Sectarian violence has forced about 100,000 families across Iraq to flee their homes, a top Iraqi official said, as 14 more Iraqis were killed Saturday, including six who were tortured in captivity.
Adil Abdul-Mahdi, one of the country's two vice presidents, told reporters in the southern city of Najaf that 90 percent of the displaced were Shiites like himself and the rest were Sunnis, the minority that held sway under former Iraqi leader Saddam Hussein.
Other estimates of the number of displaced families have been lower.
Dr. Salah Abdul-Razzaq, spokesman of the Shiite Endowment, a government body that runs Shiite religious institutions, put the number of displaced families at 13,750 nationwide, or about 90,000 people.

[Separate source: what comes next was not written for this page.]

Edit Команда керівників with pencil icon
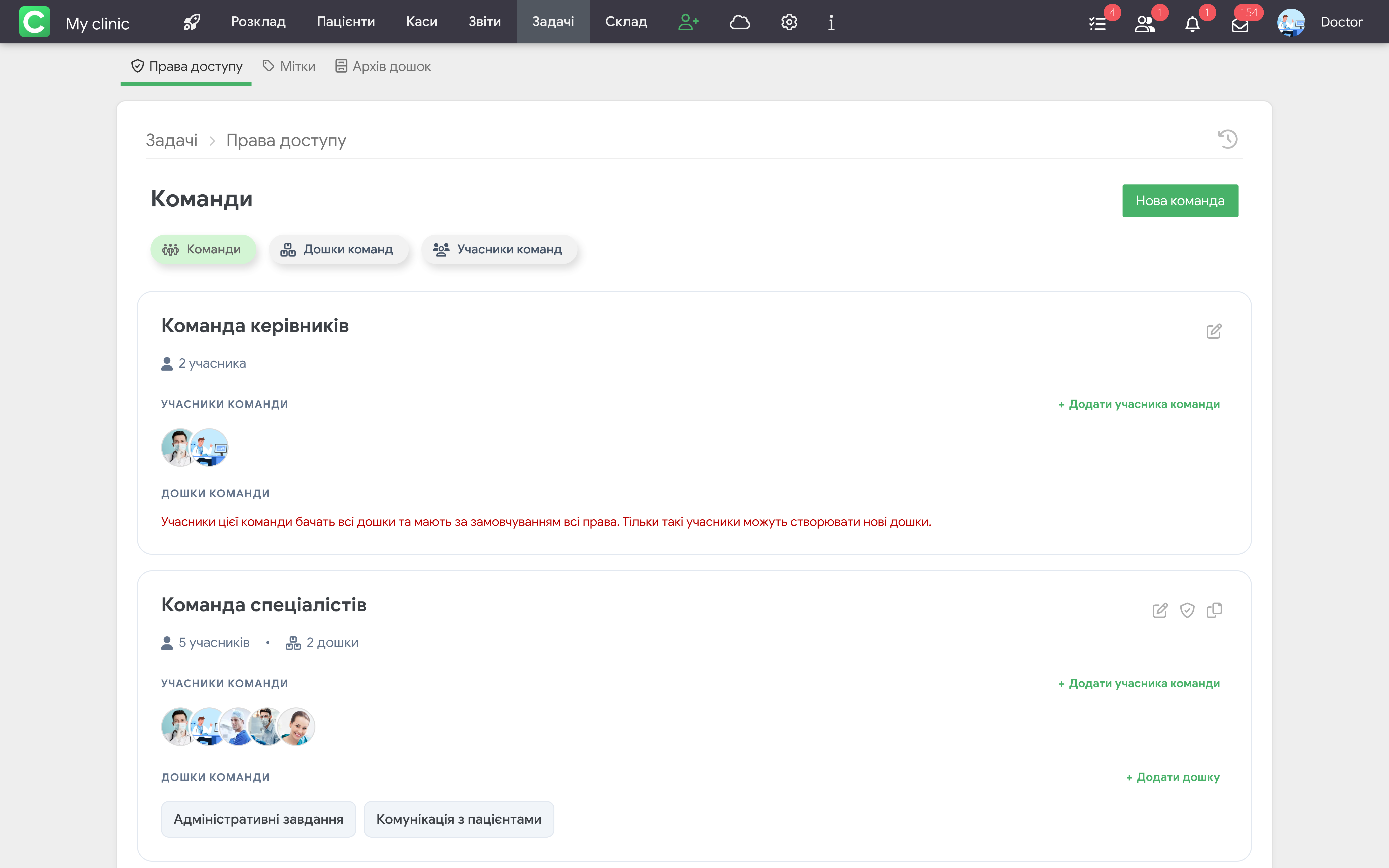1389x868 pixels. 1213,331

That includes 25,000 Iraqis who have fled their homes since an attack on a Shiite mosque in Samarra on Feb. 22 triggered a wave of sectarian attacks on Sunni mosques and clerics.

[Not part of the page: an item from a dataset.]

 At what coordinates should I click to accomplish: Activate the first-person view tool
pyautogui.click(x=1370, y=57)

Earlier this week, U.S. spokesman Maj. Gen. Rick Lynch told reporters that U.S. forces had found no "widespread movement" of Shiites and Sunnis away from religiously mixed areas, despite reports to the contrary by Iraqi officials.
In the Sunni-dominated town of Jurf al-Sakhar, 43 miles south of Baghdad and near the mostly Shiite city of Musayyib, gunmen kidnapped a Sunni policeman and his brother from their home early Saturday and shot them to death outside, said police Capt. Muthana Khalid.
Six Iraqis were killed in other violence.
In a village about 90 miles north of Baghdad, gunmen attacked a minibus carrying female students from Diyala University, killing one woman and her father, who was driving the vehicle, police said in a statement.
In Ghazaliyah in west Baghdad, a roadside bomb targeting an Iraqi police patrol killed one policeman and wounded two, said police Lt. Mohammed Hanoun. Elsewhere in the capital, a drive-by shooting killed two Iraqi brothers who worked for a foreign contracting company and were walking through the eastern neighborhood of New Baghdad, said police 1st Lt. Ali Abbas.
In western Iraq, one Iraqi civilian was killed and two children were wounded when a mortar round landed on a home in Tal Afar, 93 miles east of Iraq's border with Syria, said police Brig. Ibrahim al-Jibouri said.
In southern Iraq, Iranian forces detained four engineers from Iraq's ministry of water who were riding a boat on Shatt al-Arab, or the Arvand River, which runs along the Iran-Iraq border and into the Persian Gulf, said Iraqi police Capt. Mushtaq Kadhim said.
Iran and Iraq, which share a 900-mile border, have long argued about their line of control on the waterway.
On Friday night, a roadside bomb in Beiji, 155 miles north of Baghdad, hit a convoy carrying the city's police chief, Col. Sofian Mustafa, missing him but killing two of his bodyguards and wounding three others, said police Capt. Arkan Ali said.